Luspatercept Outperforms ESA with Durable Responses in LR-MDSLuspatercept Outperforms ESA with Durable Responses in LR-MDS
- Luspatercept outperformed epoetin alfa on every efficacy measure — initial RBC-TI rates (76% vs. 56%), sustained TI at 2.5 years (25.3% vs. 10.5%), and median response duration exceeding three years.
- Over a quarter of luspatercept-treated patients achieved long-term transfusion independence, reinforcing sustained TI — not just initial response — as the clinically meaningful benchmark in LR-MDS.
- An OS signal is emerging but not yet significant — median OS unreached in the luspatercept arm vs. 46 months with epoetin alfa, with survival curves separating in favor of luspatercept for the first time in a prospective randomized LR-MDS trial.
- Tolerability remained acceptable with long-term use, including in older patients; discontinuation due to lack of efficacy was lower with luspatercept than ESA, supporting its feasibility as frontline therapy.
Updated results from the phase 3 COMMANDS trial, presented at the 2026 ASCO Annual Meeting, provide the most comprehensive long-term look yet at luspatercept in ESA-naïve patients with lower-risk MDS. COMMANDS is a randomized, open-label trial comparing luspatercept versus epoetin alfa in patients with very low, low, or intermediate-risk MDS with transfusion dependence.
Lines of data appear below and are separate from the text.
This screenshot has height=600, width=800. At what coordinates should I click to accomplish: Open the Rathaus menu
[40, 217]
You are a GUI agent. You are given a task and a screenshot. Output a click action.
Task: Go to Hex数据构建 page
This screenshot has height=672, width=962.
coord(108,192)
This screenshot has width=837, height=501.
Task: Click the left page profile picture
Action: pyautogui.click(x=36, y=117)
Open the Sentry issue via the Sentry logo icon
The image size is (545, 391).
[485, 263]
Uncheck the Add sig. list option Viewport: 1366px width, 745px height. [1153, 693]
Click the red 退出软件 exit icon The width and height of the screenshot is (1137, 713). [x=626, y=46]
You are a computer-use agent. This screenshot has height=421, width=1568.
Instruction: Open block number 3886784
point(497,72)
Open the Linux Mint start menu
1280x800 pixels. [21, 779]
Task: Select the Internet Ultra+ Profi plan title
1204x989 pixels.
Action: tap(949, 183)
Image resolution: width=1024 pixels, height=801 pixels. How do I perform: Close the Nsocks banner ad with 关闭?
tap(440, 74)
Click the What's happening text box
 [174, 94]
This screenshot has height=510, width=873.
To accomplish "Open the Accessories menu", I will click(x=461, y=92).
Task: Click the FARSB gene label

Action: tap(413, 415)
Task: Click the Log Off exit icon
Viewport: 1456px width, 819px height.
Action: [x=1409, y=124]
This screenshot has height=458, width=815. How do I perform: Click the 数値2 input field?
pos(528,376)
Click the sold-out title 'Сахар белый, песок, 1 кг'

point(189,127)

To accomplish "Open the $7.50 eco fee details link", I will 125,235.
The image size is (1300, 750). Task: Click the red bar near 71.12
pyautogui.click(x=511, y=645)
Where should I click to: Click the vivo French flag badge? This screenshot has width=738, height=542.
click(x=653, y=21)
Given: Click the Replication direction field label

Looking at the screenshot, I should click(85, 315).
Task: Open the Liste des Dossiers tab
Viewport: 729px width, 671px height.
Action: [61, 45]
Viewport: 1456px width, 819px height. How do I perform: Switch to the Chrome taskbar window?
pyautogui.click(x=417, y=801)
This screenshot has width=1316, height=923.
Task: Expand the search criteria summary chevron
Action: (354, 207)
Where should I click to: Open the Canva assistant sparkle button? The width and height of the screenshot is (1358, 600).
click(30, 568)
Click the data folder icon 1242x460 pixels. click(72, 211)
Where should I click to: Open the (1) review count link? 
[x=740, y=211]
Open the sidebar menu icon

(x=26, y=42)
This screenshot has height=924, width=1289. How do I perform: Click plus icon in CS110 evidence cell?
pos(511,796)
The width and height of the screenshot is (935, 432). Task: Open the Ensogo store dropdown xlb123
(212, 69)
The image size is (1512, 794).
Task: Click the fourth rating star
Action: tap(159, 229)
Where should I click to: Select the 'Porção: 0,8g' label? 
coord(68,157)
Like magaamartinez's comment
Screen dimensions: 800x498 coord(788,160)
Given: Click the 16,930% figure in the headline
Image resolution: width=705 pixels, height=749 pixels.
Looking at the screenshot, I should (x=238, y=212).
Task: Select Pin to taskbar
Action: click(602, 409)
The primary endpoint — RBC transfusion independence (RBC-TI) for at least 12 weeks with a concurrent hemoglobin rise of at least 1.5 g/dL — consistently favored luspatercept across all analyses.
Durable Transfusion Independence
With extended follow-up, luspatercept demonstrated superior initial RBC-TI rates (76% vs. 56%) and substantially more durable responses. At approximately 2.5 years, sustained RBC-TI remained more than twofold higher with luspatercept (25.3% vs. 10.5%), with median response durations exceeding three years in some analyses. As Dr. Guillermo Garcia-Manero, Chair of the Department of Leukemia and leader of the MDS Program at MD Anderson Cancer Center, noted, “over a quarter of the patients are long-term responders” — a clinically meaningful finding in a population where chronic anemia and transfusion burden substantially affect quality of life and healthcare utilization.
An Emerging OS Signal
Updated OS data remain immature but informative. Median OS has not been reached in the luspatercept arm, compared with 46 months in the epoetin alfa arm, with a hazard ratio favoring luspatercept that has not yet reached statistical significance. The absence of significance reflects the well-recognized challenges of demonstrating OS benefit in lower-risk MDS, where prolonged disease course, crossover, and subsequent therapies can obscure between-arm differences.
Still, the survival signal is hard to dismiss. As Dr. Garcia-Manero observed, “the survival curves really separate — and it’s quite impressive, because the median survival on the luspatercept arm has not been reached.” He framed this as a potential paradigm shift: “In the past, our main objective was to decrease the number of blood transfusions that we give to our patients. This data suggests that in doing so with a safe agent that is active, we may also be improving the survival of these patients.” For the first time in a prospective randomized study of this population, long-term follow-up shows survival curve separation favoring luspatercept — observations that remain hypothesis-generating but raise the possibility that durable correction of anemia carries broader prognostic implications than previously appreciated.
Safety and Tolerability
Safety findings are consistent with prior reports. Rates of treatment-emergent adverse events were higher with luspatercept — including an increased incidence of hypertension — but overall tolerability was acceptable. Discontinuation due to lack of efficacy was lower with luspatercept than epoetin alfa, supporting the feasibility of long-term therapy in this predominantly older population.
Clinical Implications for Practice
The updated COMMANDS data challenge ESAs as the default first-line approach in LR-MDS on several fronts: luspatercept demonstrated superior and more durable efficacy in ESA-naïve patients; sustained transfusion independence — not just initial response — emerged as a key endpoint linked to improved outcomes; and the OS signal, while not definitive, suggests that earlier use of erythroid maturation agents may favorably influence disease trajectory. For clinicians managing these patients in community settings, Dr. Garcia-Manero put it directly: “I will start thinking about this intervention through the prism of not only mitigating transfusions but also improving their survival.”
Looking Ahead
On timing, investigators are increasingly asking whether luspatercept should be initiated before patients become heavily transfusion dependent — a question the ongoing ELEMENTS trial is designed to answer.
The ASCO 2026 COMMANDS update reinforces luspatercept as a frontline option for anemia in ESA-naïve LR-MDS, with clear advantages in response rate and durability. An OS benefit remains unproven, but the consistency and magnitude of hematologic improvement — and a survival signal that is strengthening with follow-up — continue to support its expanding role in lower-risk MDS.